PROBLEM STATEMENT. Pick out every line in the listing below that contains the word "click", and copy each of those lines.
------ PROVIDED INFORMATION ------
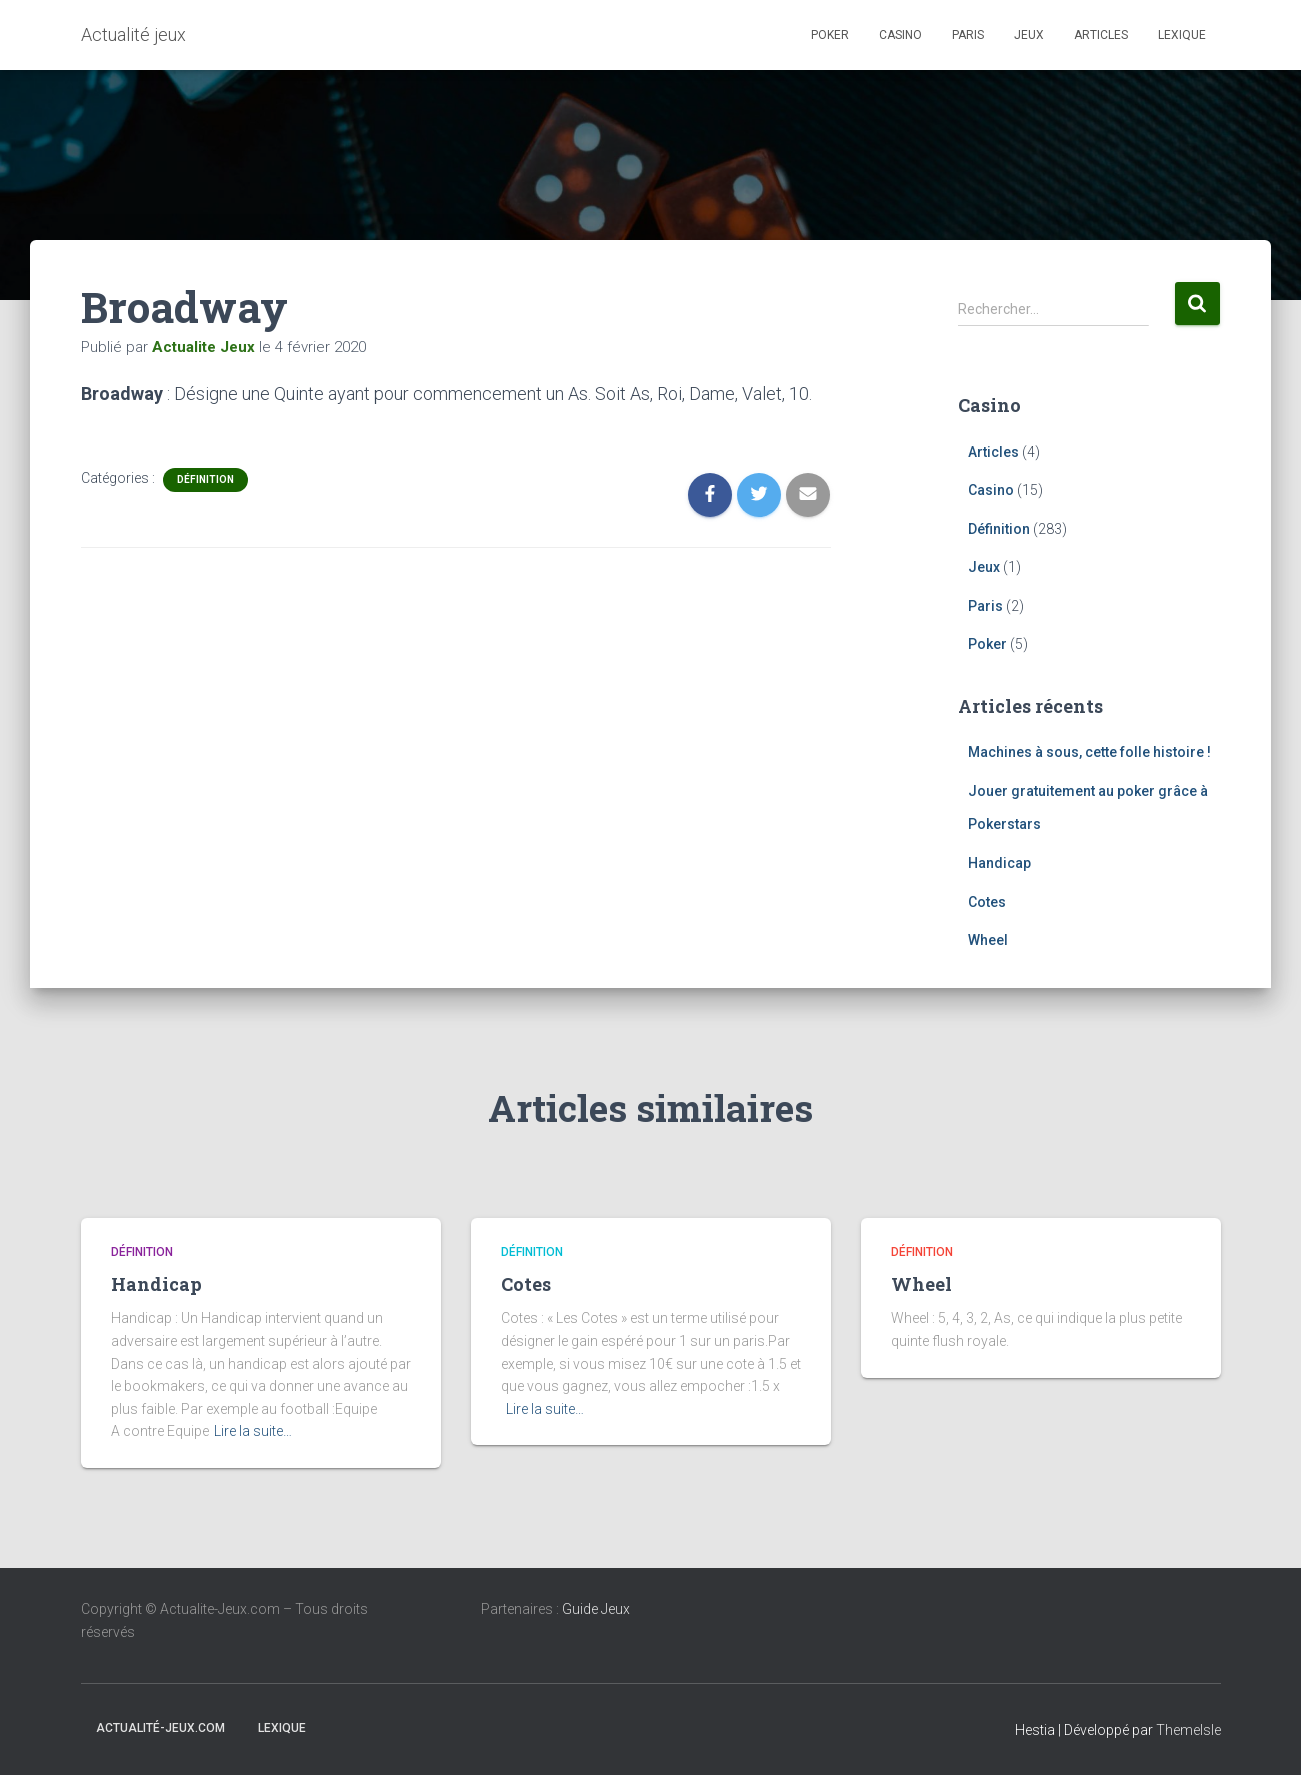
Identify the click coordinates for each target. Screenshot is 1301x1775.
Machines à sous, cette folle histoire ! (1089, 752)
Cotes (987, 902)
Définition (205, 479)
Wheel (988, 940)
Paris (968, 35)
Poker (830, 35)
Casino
------
ANSWER TO THE EXERCISE.
Identify the click coordinates for each target. Screenshot is 1301x1775.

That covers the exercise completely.